There are two different cells: the cellar of the Resistance hideout and
an actual prison. Sebastian is thrown into the first when he's suspected
of selling out the Resistance, then Seppe is put in with him so Sebastian
can prove his loyalty by completing his mission. He does this (albeit in
a subtle way) and is allowed to leave. Then Seppe receives the note and
key that were intended for Sebastian and escapes, only to be caught by
the city guard, imprisoned, and hanged. This is clearer if you choose
not to 'travel through darkness' when you're given the opportunity: you
can stay with Seppe from one cell to the other.
> Who is William DeLosa?
This is the bit that I hadn't noticed until it was pointed out. Try
praying when you're in the church, and you'll get a crucial piece of the
puzzle. William DeLosa is the PC. William DeLosa is dead. Also,
William DeLosa has apparently been working as an assassin, with
Sebastian's help, ever since he died, by possessing people and
manipulating them.
But possessing other people seems to involve a certain amount of
confusion: William emerges from his 'rest' with no memory, merges with
the mind of the person he's possessing to some extent, and invents
explanations for what's going on that don't necessarily fit the truth.
Just about all he seems to understand at the beginning is that he's an
assassin and has some kind of special ability to 'move through darkness'.
By the end, however, he understands everything, even if the player
doesn't.
> Who is the other woman who you wake up with
> (Francesca presumably delivered the note as you betrayed her at home;
> not the Denizen?; she apparently also "slides")?
As far as I can tell, she's just a prostitute that Sebastian picked up
the previous night. She doesn't 'slide'; that's just William's confusion
trying to explain an unexpected presence.
> What is the history of
> the ring (belonged to the Denizen, later referred to as "yours"?)
Sebastian stole it from the Denizen's desk while pretending to apply to
the army.
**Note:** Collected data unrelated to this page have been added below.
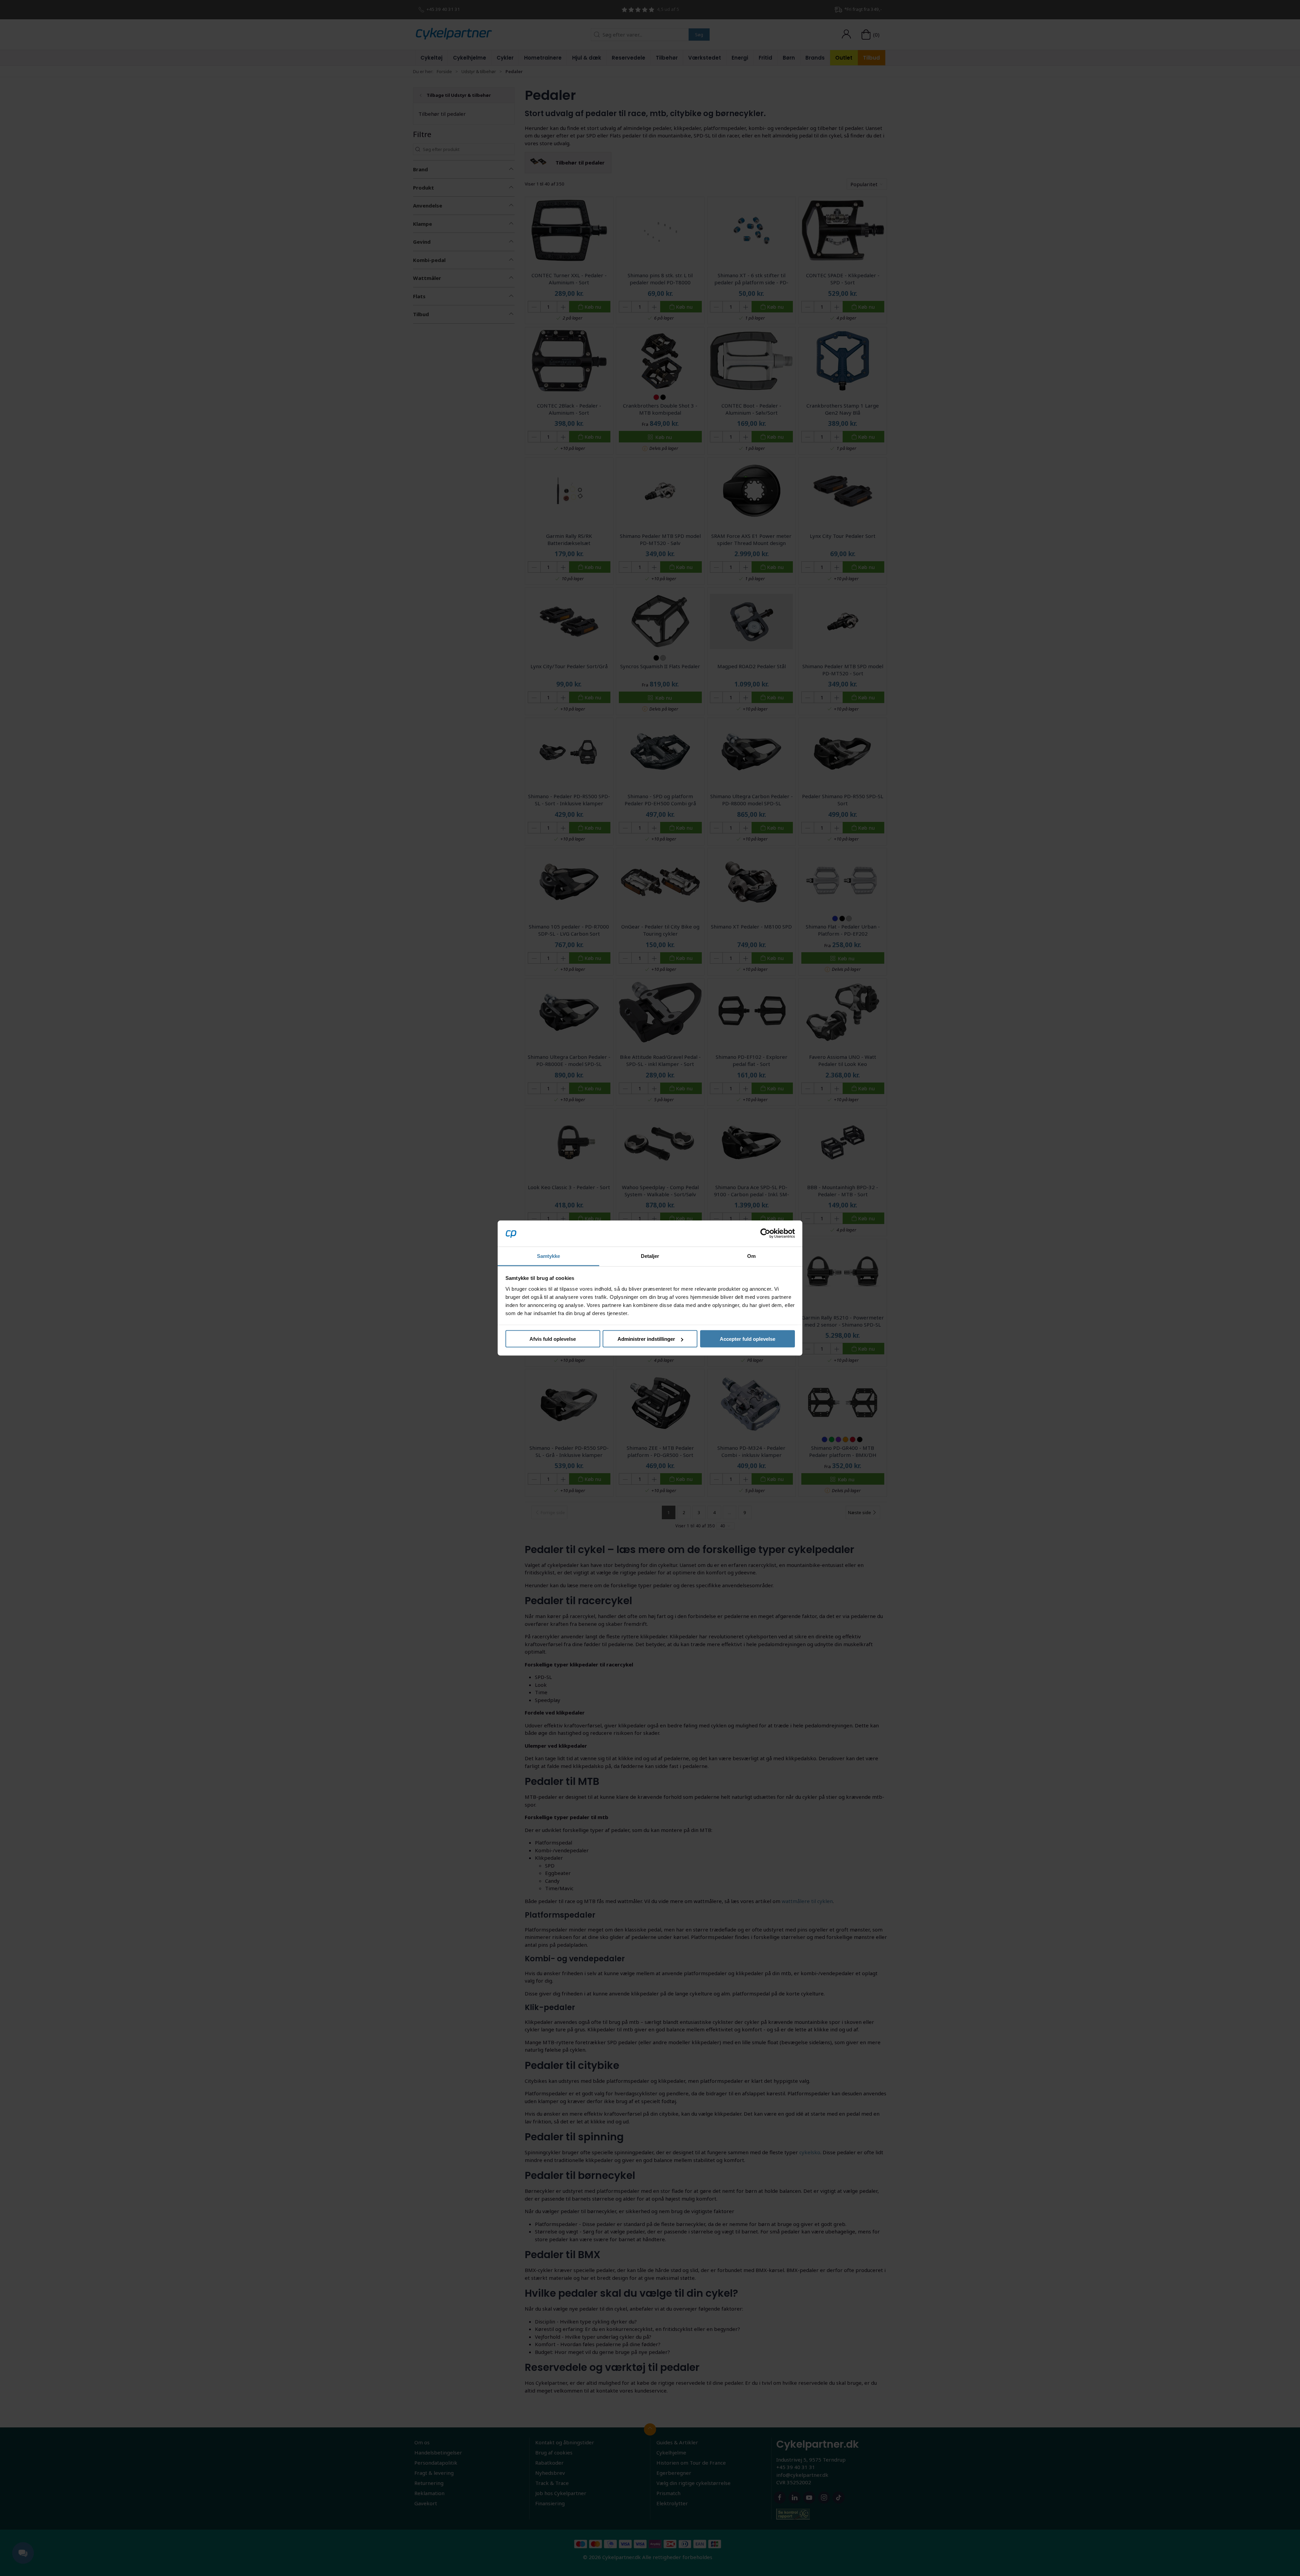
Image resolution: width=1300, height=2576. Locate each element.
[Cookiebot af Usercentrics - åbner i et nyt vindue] (765, 1233)
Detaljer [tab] (650, 1256)
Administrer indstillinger (646, 1339)
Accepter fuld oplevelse (747, 1339)
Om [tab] (751, 1256)
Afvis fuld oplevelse (552, 1339)
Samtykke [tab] (548, 1256)
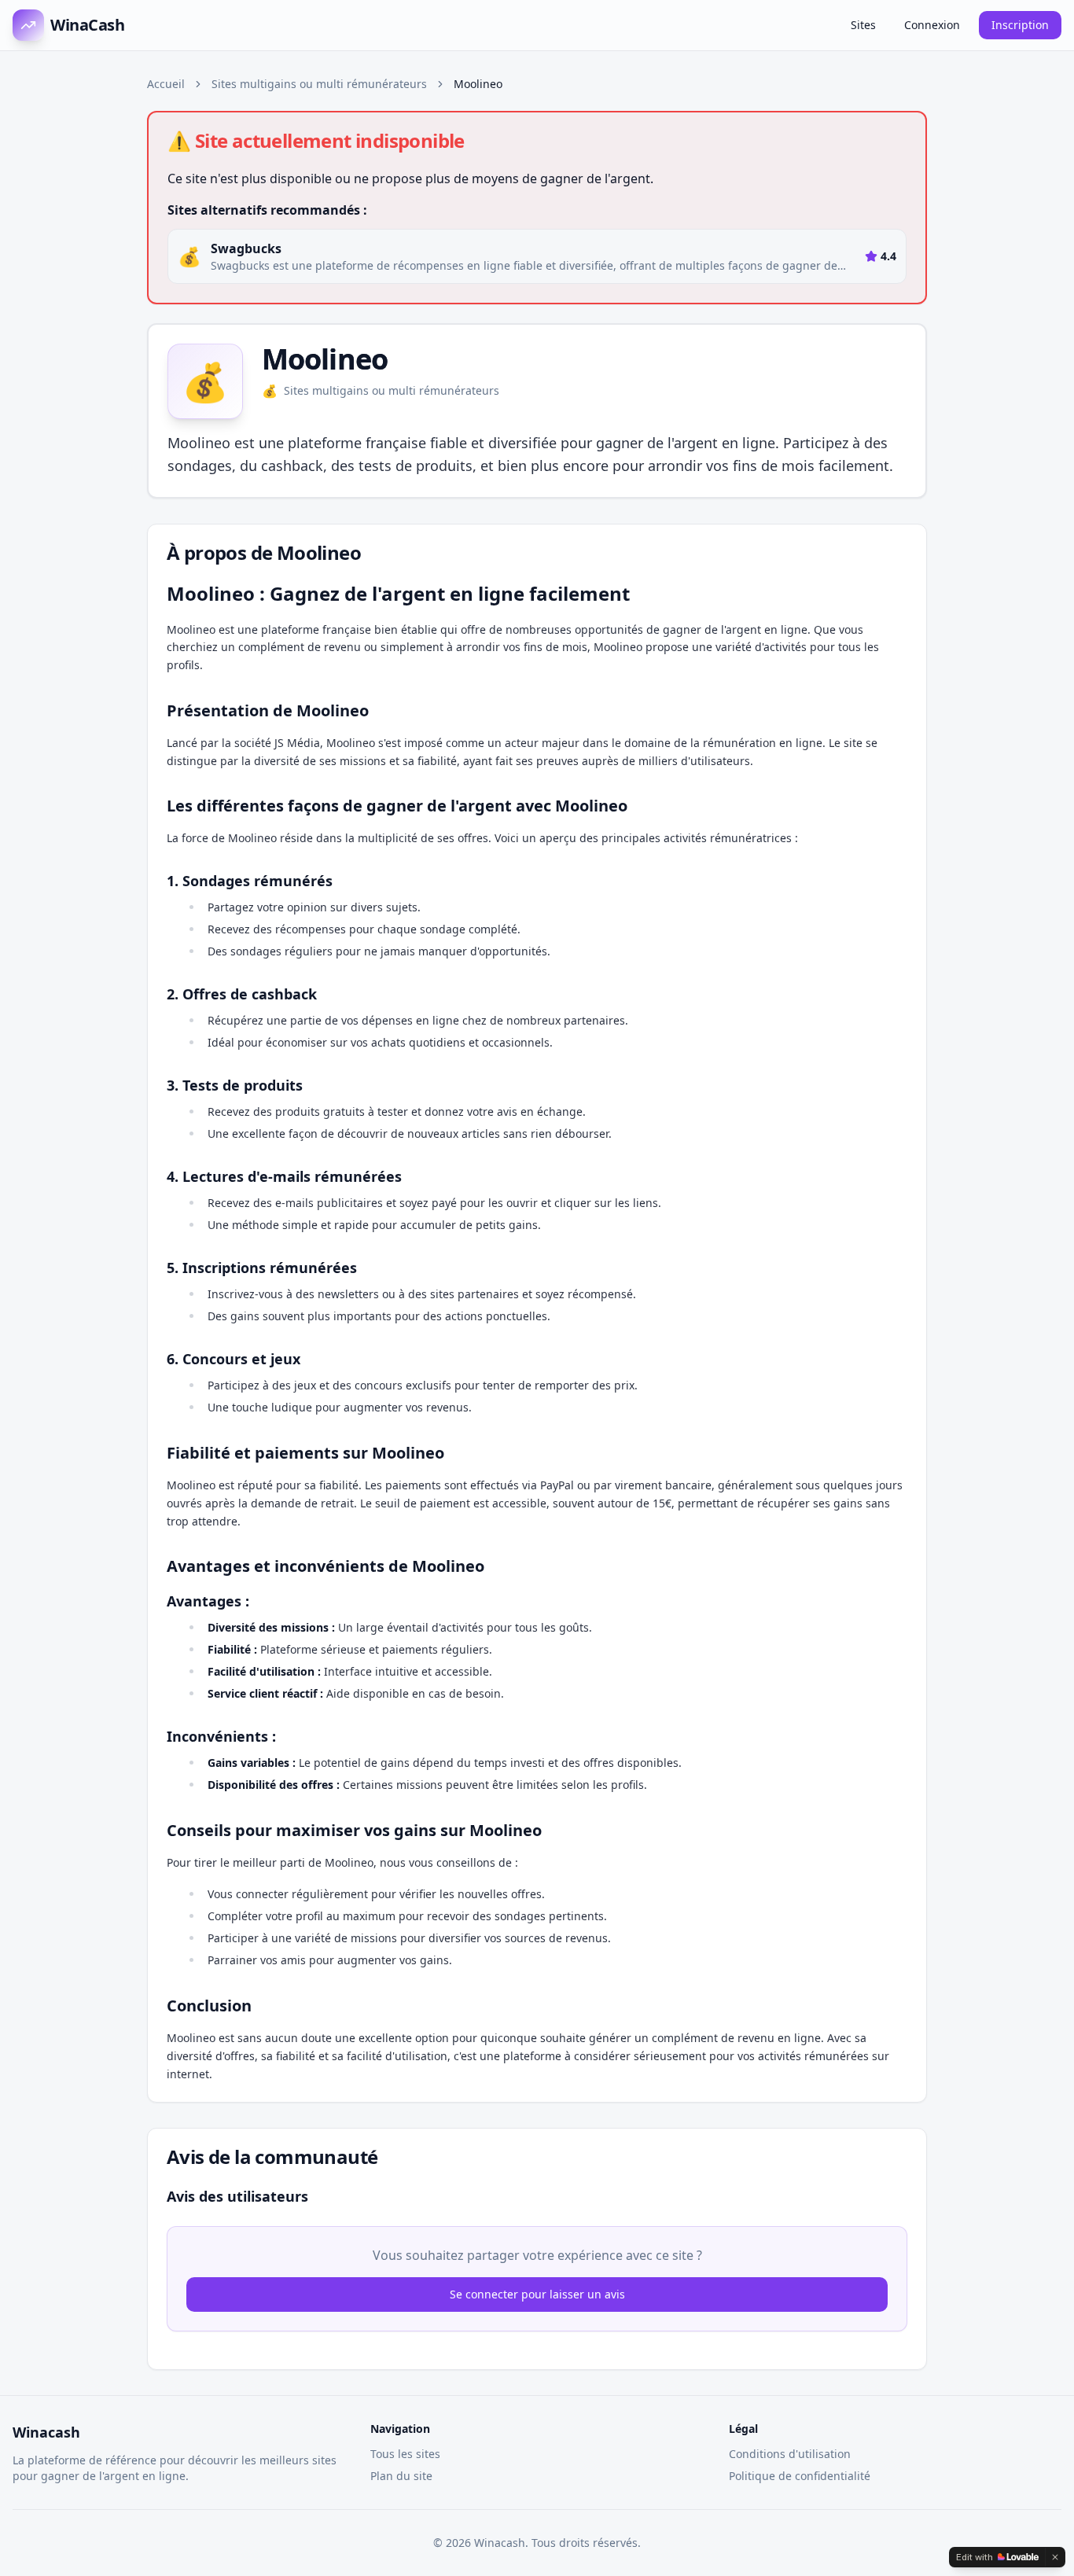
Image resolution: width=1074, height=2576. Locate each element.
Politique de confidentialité (799, 2475)
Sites (863, 24)
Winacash (46, 2432)
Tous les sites (405, 2453)
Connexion (932, 24)
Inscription (1020, 24)
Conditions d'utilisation (790, 2453)
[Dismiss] (1055, 2557)
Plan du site (401, 2475)
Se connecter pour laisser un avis (537, 2294)
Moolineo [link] (478, 83)
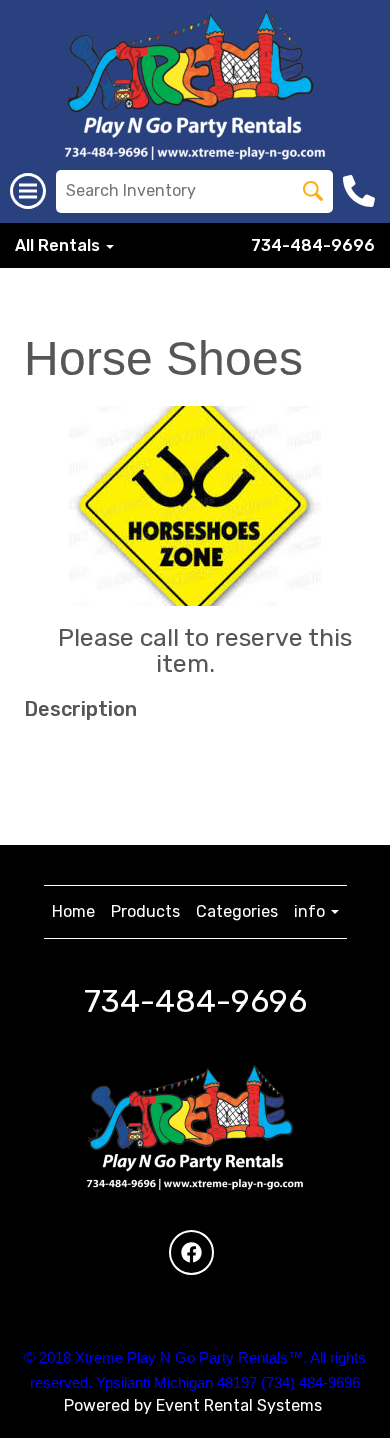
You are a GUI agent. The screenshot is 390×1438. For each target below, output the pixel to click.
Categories (237, 911)
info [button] (311, 911)
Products (145, 911)
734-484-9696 (313, 245)
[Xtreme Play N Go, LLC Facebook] (191, 1252)
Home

Then he put it on Seppe when they were in the Resistance
cellar together, and Seppe didn't throw it away when he escaped because
William wouldn't let him.
> What are the times of the various scenes? Executions are only done on
> Fridays, so why is it being taken down on the first view of the visit to
> the Denizen, and put up on the second?
This is the confused William trying to explain things under the
assumption that events are seen in chronological order. He sees workmen
around the scaffold and assumes that they're taking it down, when in fact
they're putting it up in preparation for tomorrow's hangings.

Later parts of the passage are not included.